(U-WIRE) AUSTIN, Texas — An executive order from President Bush blocking the release of presidential documents since the Reagan administration will be challenged in court by a group of several organizations and individuals, including University of Texas professor William Roger Louis.
The order, issued Nov. 1, allows incumbent and former presidents an unlimited amount of time to make the records public.
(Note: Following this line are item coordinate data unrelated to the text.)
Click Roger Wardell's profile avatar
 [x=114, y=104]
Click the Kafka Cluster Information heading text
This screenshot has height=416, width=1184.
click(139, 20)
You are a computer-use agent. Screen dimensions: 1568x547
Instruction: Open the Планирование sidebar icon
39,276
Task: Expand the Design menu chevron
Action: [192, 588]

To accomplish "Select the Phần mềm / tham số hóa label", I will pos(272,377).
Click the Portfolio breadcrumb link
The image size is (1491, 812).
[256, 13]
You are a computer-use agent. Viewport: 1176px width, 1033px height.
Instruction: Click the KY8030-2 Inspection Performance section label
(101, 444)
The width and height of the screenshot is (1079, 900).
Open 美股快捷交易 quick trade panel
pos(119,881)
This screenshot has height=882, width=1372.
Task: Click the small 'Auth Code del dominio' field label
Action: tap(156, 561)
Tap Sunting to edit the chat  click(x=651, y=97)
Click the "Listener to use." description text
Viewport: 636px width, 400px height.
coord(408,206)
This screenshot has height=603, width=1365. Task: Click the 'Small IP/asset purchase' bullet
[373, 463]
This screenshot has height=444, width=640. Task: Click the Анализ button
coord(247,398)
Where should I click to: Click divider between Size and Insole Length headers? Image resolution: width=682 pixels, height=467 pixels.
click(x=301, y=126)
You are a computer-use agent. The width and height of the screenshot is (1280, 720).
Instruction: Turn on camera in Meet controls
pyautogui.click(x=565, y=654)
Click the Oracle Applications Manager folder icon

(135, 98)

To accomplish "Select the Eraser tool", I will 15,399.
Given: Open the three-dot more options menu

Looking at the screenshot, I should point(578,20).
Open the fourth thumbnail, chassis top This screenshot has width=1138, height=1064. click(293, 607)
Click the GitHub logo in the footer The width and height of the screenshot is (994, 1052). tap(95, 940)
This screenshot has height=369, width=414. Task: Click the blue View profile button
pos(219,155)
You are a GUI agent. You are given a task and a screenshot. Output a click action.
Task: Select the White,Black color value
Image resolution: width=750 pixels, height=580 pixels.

It supersedes the Presidential Records Act of 1978, which provided for the release of all documents — except for those concerning matters of national security — 12 years after the president’s term ends.
Louis, a history professor, said the executive order is unlawful because it violates the Presidential Records Act of 1978. Louis is also president of the American Historical Association, one of the groups expected to be involved in the lawsuit.
“The executive order is imposing unnecessary barricades to the public access to public documents,” Louis said. “The AHA stands in principle against unnecessary governmental secrecy and the restriction of access to federal documents.”
Bush has not said why he issued the order.
The Organization of American Historians, The National Security Archives and the Public Citizen Litigation Group, as well as Hugh Graham, a history professor at Vanderbilt University, and Stanley Kutler, a history professor at the University of Wisconsin, are also expected to participate in the suit.
Scott Nelson, an attorney for Public Citizen, said the groups hope to accomplish two things with the suit.
“One, we want to get a court to declare that the executive order is unlawful,” he said. “And the other is to spring the documents of Reagan that have been held and been in limbo.”
He said he expects the lawsuit to be filed this week.
Arnita Jones, executive director of AHA, said one provision of the order allows the family of a deceased president to decide whether certain documents should be disclosed.
“You get into the situation of people who have never been elected into anything making decisions about when and how and whether the American people can look at their own records,” Jones said.
Nelson said he believes the order stems from several factors, one of which is the relationship of the Bush administration to previous administrations.
“There are very close ties between this administration and the administration that was there before,” Nelson said. “The view is that they really don’t know what might be there, but just in case there is something embarrassing there, they want to make sure somebody has the ability to block it from coming out.”